On peut observer quelques changements et adaptations dans les dernières années. Néanmoins, les médias spécialisés sont loin d’avoir une formule aussi attrayante que celle de Netflix. La baisse de la côte de visionnement des médias spécialisés est dû aux nouvelles habitudes d’une nouvelle génération. La tranche d’âge qui écoutait des médias spécialisés de manière traditionnelle (à la télévision) vieillit de plus en plus. Celle-ci laisse place à une nouvelle génération moderne qui cherche à regarder les différents médias spécialisés sur internet ou avec des forfaits moins onéreux.

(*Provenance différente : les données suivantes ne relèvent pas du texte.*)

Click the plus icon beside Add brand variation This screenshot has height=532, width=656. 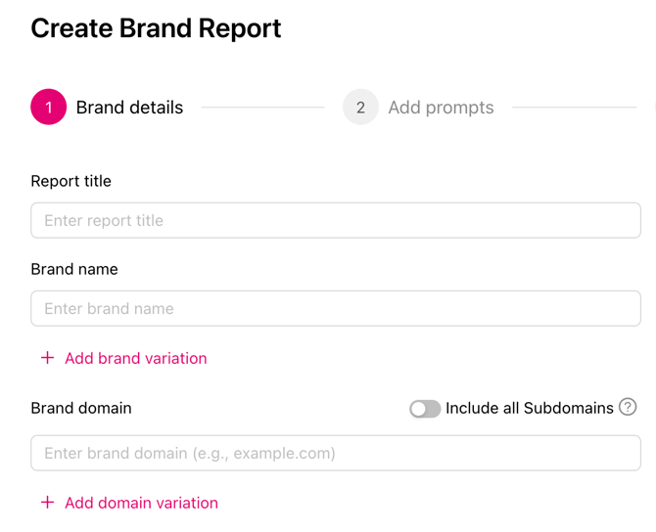tap(47, 358)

Afin de garantir un succès, certaines chaînes de télévision spécialisées cherchent à avoir l’exclusivité du contenu qu’elles diffusent. L’exclusivité permet à celui qui la détient de diffuser à sa guise le contenu exclusif sans que les autres chaînes y aient accès. Ce facteur important permet aux chaînes de médias spécialisées de se distinguer et de continuer à rivaliser avec leurs concurrents. La plupart des séries populaires sont accessibles via la plateforme Netflix. Bien que cette plateforme soit facilement accessible à de très bas prix, Netflix a tout de même ses défauts. Bien des gens décident de garder le câble car les séries sur Netflix sont parfois accessibles uniquement après un certain lapse de temps. Ce temps est généralement alloué à une chaîne qui détient l’exclusivité des droits de l’œuvre et qui cherche à diffuser en avant première les nouveaux épisodes d’une série.
Écouter les chaînes de télévisions au Québec est une activité qui est en constante baisse. Les nouvelles générations ne se fatiguent plus à regarder la télé, celles-ci vont simplement sur internet pour écouter le contenu qui les intéresse. Le problème des médias spécialisés au Québec, c’est qu’ils ont des contrats liés avec le duopole (Bell et Vidéotron) qui cite que ceux-ci ne peuvent diffuser leur contenu ailleurs que sur les chaînes de télé. Aujourd’hui, il y a encore un nombre de personnes visionnant la télé qui est assez conséquent. Vu que ce nombre baisse à chaque jour, il arrivera un moment ou les gens seront plus nombreux pour regarder des médias spécialisés sur internet qu’à la télé. C’est pour cela que certaines chaînes devraient bientôt envisager de rompre le contrat qu’ils ont avec Bell ou Vidéotron pour pouvoir diffuser en ligne à des prix moins significatifs.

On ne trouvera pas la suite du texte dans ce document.